» REQUIREMENT:
Could every line below be written out exactly as it appears?

» DATA FOR THIS EXERCISE:
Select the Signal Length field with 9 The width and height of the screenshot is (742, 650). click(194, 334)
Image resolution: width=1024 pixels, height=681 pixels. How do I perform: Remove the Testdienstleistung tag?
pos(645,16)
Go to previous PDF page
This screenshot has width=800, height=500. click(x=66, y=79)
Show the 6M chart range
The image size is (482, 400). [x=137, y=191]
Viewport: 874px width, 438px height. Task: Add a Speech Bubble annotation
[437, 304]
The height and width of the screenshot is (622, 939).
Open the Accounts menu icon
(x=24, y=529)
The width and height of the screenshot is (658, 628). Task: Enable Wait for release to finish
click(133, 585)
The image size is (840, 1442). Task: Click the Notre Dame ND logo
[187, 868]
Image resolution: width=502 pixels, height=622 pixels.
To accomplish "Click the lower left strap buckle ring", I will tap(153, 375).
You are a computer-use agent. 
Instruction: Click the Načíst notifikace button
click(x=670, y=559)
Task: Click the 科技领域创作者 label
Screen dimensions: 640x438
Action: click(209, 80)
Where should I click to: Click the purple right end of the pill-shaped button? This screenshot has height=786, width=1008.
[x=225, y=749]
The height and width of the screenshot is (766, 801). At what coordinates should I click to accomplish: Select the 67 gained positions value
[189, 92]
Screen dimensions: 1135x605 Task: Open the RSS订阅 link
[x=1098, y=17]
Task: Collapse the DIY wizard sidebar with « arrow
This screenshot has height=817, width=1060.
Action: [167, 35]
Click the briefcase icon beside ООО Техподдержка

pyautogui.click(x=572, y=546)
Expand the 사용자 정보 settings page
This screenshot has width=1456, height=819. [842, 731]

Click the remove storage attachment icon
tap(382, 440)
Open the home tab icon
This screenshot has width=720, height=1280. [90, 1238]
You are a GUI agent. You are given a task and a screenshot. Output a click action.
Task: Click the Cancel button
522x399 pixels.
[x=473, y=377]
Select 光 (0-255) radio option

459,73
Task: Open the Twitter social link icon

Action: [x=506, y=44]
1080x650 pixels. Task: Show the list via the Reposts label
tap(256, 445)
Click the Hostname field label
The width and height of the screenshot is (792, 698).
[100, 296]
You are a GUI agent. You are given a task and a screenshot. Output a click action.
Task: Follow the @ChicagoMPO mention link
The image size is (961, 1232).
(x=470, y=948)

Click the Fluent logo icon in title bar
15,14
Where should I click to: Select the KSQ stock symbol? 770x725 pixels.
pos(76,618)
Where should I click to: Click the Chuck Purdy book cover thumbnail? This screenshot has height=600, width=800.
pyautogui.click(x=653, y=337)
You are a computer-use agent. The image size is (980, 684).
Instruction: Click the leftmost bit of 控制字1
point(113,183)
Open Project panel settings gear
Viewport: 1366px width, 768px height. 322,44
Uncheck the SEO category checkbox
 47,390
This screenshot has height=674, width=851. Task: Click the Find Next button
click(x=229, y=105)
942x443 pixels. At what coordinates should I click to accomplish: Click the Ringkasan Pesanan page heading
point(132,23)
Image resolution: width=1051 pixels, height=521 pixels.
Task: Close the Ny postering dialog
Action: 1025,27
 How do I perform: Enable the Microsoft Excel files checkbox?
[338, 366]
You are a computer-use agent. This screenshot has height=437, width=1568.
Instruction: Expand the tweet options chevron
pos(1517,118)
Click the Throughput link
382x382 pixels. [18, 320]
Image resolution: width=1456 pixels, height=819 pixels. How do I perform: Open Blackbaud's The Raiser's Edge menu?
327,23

» ANSWER SPACE:
Select the Signal Length field with 9 The width and height of the screenshot is (742, 650). click(194, 334)
Image resolution: width=1024 pixels, height=681 pixels. How do I perform: Remove the Testdienstleistung tag?
pos(645,16)
Go to previous PDF page
This screenshot has width=800, height=500. click(x=66, y=79)
Show the 6M chart range
The image size is (482, 400). [x=137, y=191]
Viewport: 874px width, 438px height. Task: Add a Speech Bubble annotation
[437, 304]
The height and width of the screenshot is (622, 939).
Open the Accounts menu icon
(x=24, y=529)
The width and height of the screenshot is (658, 628). Task: Enable Wait for release to finish
click(133, 585)
The image size is (840, 1442). Task: Click the Notre Dame ND logo
[187, 868]
Image resolution: width=502 pixels, height=622 pixels.
To accomplish "Click the lower left strap buckle ring", I will tap(153, 375).
You are a computer-use agent. 
Instruction: Click the Načíst notifikace button
click(x=670, y=559)
Task: Click the 科技领域创作者 label
Screen dimensions: 640x438
Action: click(209, 80)
Where should I click to: Click the purple right end of the pill-shaped button? This screenshot has height=786, width=1008.
[x=225, y=749]
The height and width of the screenshot is (766, 801). At what coordinates should I click to accomplish: Select the 67 gained positions value
[189, 92]
Screen dimensions: 1135x605 Task: Open the RSS订阅 link
[x=1098, y=17]
Task: Collapse the DIY wizard sidebar with « arrow
This screenshot has height=817, width=1060.
Action: [167, 35]
Click the briefcase icon beside ООО Техподдержка

pyautogui.click(x=572, y=546)
Expand the 사용자 정보 settings page
This screenshot has width=1456, height=819. [842, 731]

Click the remove storage attachment icon
tap(382, 440)
Open the home tab icon
This screenshot has width=720, height=1280. [90, 1238]
You are a GUI agent. You are given a task and a screenshot. Output a click action.
Task: Click the Cancel button
522x399 pixels.
[x=473, y=377]
Select 光 (0-255) radio option

459,73
Task: Open the Twitter social link icon

Action: [x=506, y=44]
1080x650 pixels. Task: Show the list via the Reposts label
tap(256, 445)
Click the Hostname field label
The width and height of the screenshot is (792, 698).
[100, 296]
You are a GUI agent. You are given a task and a screenshot. Output a click action.
Task: Follow the @ChicagoMPO mention link
The image size is (961, 1232).
(x=470, y=948)

Click the Fluent logo icon in title bar
15,14
Where should I click to: Select the KSQ stock symbol? 770x725 pixels.
pos(76,618)
Where should I click to: Click the Chuck Purdy book cover thumbnail? This screenshot has height=600, width=800.
pyautogui.click(x=653, y=337)
You are a computer-use agent. The image size is (980, 684).
Instruction: Click the leftmost bit of 控制字1
point(113,183)
Open Project panel settings gear
Viewport: 1366px width, 768px height. 322,44
Uncheck the SEO category checkbox
 47,390
This screenshot has height=674, width=851. Task: Click the Find Next button
click(x=229, y=105)
942x443 pixels. At what coordinates should I click to accomplish: Click the Ringkasan Pesanan page heading
point(132,23)
Image resolution: width=1051 pixels, height=521 pixels.
Task: Close the Ny postering dialog
Action: 1025,27
 How do I perform: Enable the Microsoft Excel files checkbox?
[338, 366]
You are a computer-use agent. This screenshot has height=437, width=1568.
Instruction: Expand the tweet options chevron
pos(1517,118)
Click the Throughput link
382x382 pixels. [18, 320]
Image resolution: width=1456 pixels, height=819 pixels. How do I perform: Open Blackbaud's The Raiser's Edge menu?
327,23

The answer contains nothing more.